TEXT PROVIDED:
---

Feature Cache¶
Feature caching is a technique to accelerate diffusion model inference by caching intermediate features and reusing them across timesteps. TeleFuser implements AdaTaylorCache for video generation models.
Base Interface¶
All feature cache implementations follow the BaseFeatureCache interface:
class BaseFeatureCache(ABC):
def should_compute(self, is_cond: bool) -> bool:
"""Check if real computation is needed. Auto-increments step counter."""
pass
def update(self, output: Tensor, ori_input: Tensor, is_cond: bool):
"""Update cache with computed result."""
pass
def approximate(self, input: Tensor, is_cond: bool) -> Tensor:
"""Get approximated output from cache."""
pass
def reset():
"""Reset all cached state."""
pass
Usage in Model Forward¶
# In DiT block forward:
if self.feature_cache.should_compute(cond_flag):
output = self.forward_blocks(x, ...)

---

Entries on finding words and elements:

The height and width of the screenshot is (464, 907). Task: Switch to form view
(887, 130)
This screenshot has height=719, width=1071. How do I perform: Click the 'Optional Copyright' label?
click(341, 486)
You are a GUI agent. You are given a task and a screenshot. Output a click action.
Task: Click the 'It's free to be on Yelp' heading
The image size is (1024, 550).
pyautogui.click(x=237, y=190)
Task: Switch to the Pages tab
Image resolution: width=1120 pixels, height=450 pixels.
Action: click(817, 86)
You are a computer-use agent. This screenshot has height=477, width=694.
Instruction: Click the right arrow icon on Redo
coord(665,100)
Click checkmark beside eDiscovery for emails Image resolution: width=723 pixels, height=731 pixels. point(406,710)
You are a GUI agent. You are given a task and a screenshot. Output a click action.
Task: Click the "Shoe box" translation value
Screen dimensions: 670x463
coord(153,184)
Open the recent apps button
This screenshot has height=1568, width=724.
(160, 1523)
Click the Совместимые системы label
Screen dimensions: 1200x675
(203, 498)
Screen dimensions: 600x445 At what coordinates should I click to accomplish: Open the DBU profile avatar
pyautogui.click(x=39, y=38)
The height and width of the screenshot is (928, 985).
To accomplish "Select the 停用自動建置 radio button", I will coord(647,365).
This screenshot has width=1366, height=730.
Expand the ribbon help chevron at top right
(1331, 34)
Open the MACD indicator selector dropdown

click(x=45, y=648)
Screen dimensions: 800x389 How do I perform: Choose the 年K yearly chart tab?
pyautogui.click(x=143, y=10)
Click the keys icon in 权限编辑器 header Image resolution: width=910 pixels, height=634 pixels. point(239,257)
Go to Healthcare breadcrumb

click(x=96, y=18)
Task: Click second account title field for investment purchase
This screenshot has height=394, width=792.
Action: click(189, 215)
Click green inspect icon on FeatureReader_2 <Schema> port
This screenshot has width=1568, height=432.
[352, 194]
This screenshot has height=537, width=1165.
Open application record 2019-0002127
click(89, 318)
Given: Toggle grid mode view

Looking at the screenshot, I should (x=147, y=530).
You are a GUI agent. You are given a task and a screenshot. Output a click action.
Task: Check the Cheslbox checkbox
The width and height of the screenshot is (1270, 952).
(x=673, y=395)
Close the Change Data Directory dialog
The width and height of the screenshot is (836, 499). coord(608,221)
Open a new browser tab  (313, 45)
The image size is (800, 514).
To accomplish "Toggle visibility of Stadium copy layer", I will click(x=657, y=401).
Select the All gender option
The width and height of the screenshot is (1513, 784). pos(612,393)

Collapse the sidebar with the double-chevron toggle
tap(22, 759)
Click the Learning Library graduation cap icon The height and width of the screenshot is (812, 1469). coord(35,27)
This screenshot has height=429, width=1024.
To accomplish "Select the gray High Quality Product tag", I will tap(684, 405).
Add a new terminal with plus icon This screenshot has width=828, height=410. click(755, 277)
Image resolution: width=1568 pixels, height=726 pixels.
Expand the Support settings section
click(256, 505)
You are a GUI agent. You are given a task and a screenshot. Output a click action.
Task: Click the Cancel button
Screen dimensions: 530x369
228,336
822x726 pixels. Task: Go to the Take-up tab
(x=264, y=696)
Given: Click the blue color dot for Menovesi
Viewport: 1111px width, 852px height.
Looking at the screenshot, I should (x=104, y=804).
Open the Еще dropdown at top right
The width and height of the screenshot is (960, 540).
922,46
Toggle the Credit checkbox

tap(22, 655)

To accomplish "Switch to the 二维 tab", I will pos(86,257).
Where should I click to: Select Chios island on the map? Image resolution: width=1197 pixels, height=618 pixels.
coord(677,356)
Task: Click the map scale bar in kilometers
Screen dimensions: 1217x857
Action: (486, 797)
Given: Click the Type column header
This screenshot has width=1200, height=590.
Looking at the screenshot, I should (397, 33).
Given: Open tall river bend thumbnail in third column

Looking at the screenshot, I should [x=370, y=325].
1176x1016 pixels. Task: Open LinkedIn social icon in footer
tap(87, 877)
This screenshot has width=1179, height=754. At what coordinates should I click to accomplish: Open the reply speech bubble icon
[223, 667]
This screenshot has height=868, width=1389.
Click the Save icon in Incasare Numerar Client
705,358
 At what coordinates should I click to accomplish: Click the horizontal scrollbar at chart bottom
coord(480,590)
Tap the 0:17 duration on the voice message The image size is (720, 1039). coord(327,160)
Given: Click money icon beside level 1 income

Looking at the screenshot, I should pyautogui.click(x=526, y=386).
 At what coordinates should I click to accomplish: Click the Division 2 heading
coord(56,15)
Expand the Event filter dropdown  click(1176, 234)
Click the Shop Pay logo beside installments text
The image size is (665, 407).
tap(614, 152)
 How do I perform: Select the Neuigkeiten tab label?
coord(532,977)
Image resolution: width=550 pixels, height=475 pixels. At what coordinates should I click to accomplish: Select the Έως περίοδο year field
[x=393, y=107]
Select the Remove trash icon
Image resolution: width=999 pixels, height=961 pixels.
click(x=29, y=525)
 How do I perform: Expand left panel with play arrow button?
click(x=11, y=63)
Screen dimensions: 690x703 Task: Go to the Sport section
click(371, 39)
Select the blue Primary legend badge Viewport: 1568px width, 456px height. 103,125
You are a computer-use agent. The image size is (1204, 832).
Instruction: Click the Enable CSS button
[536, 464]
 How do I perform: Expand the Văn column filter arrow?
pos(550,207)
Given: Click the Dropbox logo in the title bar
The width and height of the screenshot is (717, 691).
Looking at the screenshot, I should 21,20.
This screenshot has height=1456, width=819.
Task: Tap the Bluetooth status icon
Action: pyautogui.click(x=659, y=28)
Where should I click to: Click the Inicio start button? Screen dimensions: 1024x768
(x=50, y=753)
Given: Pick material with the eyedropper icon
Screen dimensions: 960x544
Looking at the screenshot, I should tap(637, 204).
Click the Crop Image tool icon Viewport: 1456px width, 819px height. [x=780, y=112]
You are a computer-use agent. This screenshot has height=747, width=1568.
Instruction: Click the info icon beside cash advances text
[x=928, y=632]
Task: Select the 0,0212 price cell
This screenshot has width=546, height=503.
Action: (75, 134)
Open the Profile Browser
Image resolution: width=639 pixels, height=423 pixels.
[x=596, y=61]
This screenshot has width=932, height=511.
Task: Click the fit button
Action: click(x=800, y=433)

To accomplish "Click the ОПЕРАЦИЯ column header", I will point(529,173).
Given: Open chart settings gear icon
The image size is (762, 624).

---

DIRECTIVE 1:
Answer these questions using the feature cache documentation:
(a) What does TeleFuser implement for video generation models?
(b) Which interface do all feature cache implementations follow?
(c) Which method is described as getting an approximated output from the cache?
DIRECTIVE 2: Extend the feature cache documentation, picking up after its final line.

TASK OUTPUT 1:
(a) AdaTaylorCache
(b) BaseFeatureCache
(c) approximate

TASK OUTPUT 2:
self.feature_cache.update(output, x, cond_flag)
else:
output = self.feature_cache.approximate(x, cond_flag)
Factory Function¶
Use create_feature_cache to create cache instances:
from telefuser.feature_cache import create_feature_cache
# No caching (default)
cache = create_feature_cache("none")
# AdaTaylorCache for inference acceleration
cache = create_feature_cache(
"ada_taylor",
model_type="Wan2.1-T2V-1.3B",
num_inference_steps=50,
)
# Calibrator for parameter collection
cache = create_feature_cache(
"calibrator",
num_inference_steps=50,
sigma_shift=8.0,
model_name="MyModel",
)
AdaTaylorCache¶
AdaTaylorCache (Adaptive Taylor Cache) is a feature caching strategy that combines: - Adaptive skip logic: Adaptively skips computations based on magnitude ratios between consecutive timesteps - Taylor series approximation: Uses Taylor expansion for higher-order accuracy when approximating skipped steps - Hybrid fallback: Falls back to residual reuse when elapsed steps exceed threshold
When n_derivatives=0, AdaTaylorCache reduces to simple residual caching (residual reuse only, no Taylor expansion).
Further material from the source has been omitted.